B-Les corticoïdes pour la maturation pulmonaire foetale

On utilise la bêtaméthsone par voie intramusculaire. La période d’utilité est entre 24 et 34 semaines. L’efficacité des corticoïdes est démontrée à partir de 24 heures après le début du traitement et jusqu’à 7 jours (NP1). Il existe des arguments pour penser que l’efficacité peut exister avant 24 heures et après 7 jours. Il paraît utile de débuter une cure de corticoïdes même quand l’accouchement paraît imminent. Il est préférable, lorsque cela est possible, de n’utiliser qu’une cure de corticoïdes. Si la patiente n’a pas accouché au bout de 7 jours, il n’est pas justifié de répéter systématiquement les cures de corticoïdes de manière hebdomadaire. Cependant, si le risque d’accouchement très prématuré semble s’aggraver, une nouvelle cure peut être prescrite.

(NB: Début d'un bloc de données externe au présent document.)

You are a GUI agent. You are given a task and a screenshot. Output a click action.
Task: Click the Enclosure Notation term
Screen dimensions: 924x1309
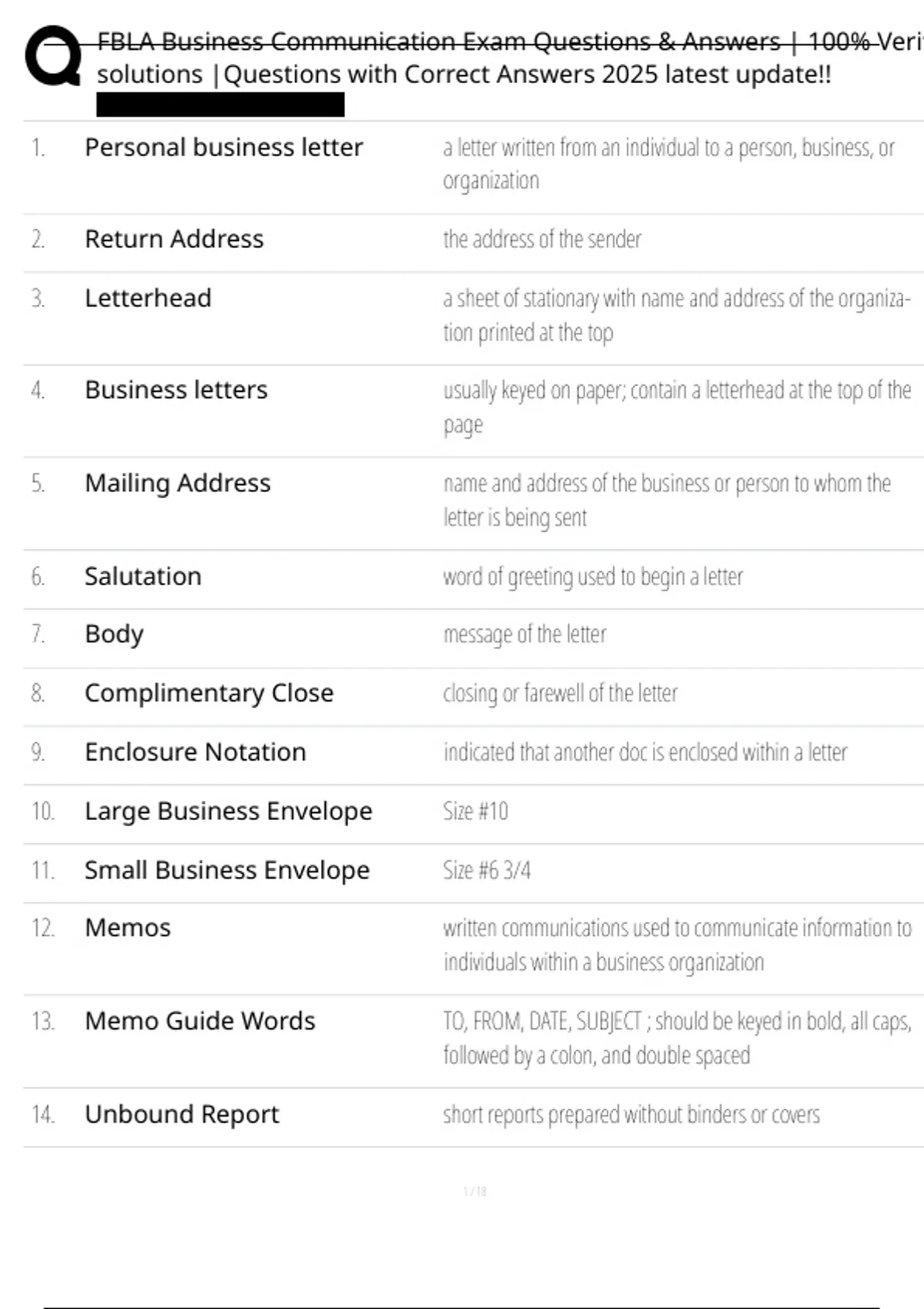(x=196, y=752)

C-Les contre-indications à la tocolyse

Certains accouchements prématurés sont salvateurs pour l’enfant qui sinon serait menacé in utero. Ces cas sont donc des contre-indications à toute tocolyse:

    -Chorio-amniotite

    -Souffrance foetale

    -Pré-éclampsie sévère ou crise d’éclampsie

    -Hémorragie génitale

    -Hématome rétroplacentaire

IV- cas particuliers

A- Grossesses gémellaires

La part de la grande prématurité (< 33 SA) liée aux grossesses multiples est proche de 20 %. L’efficacité de la tocolyse pour prolonger la grossesse semble proche de celle obtenue dans les grossesses uniques.

Les béta-mimétiques exposent à un risque accru de complications cardiovasculaires, notamment d’œdème aigu du poumon, en cas de grossesse multiple. Les inhibiteurs calciques et les antagonistes de l’ocytocine peuvent être proposés comme tocolytiques de première intention dans cette situation, du fait de la rareté de leurs effets secondaires cardiovasculaires.

Le bénéfice des corticoïdes en cas de grossesse multiple est moins bien démontré que pour les grossesses uniques mais peut être pratiquée.

B-Femmes rhésus négatives.

Si le foetus est Rh+ une injection d’immunoglobulines anti-Rh est indiquée en cas de MAP (si elle n’a pas été faite au 6ème mois.)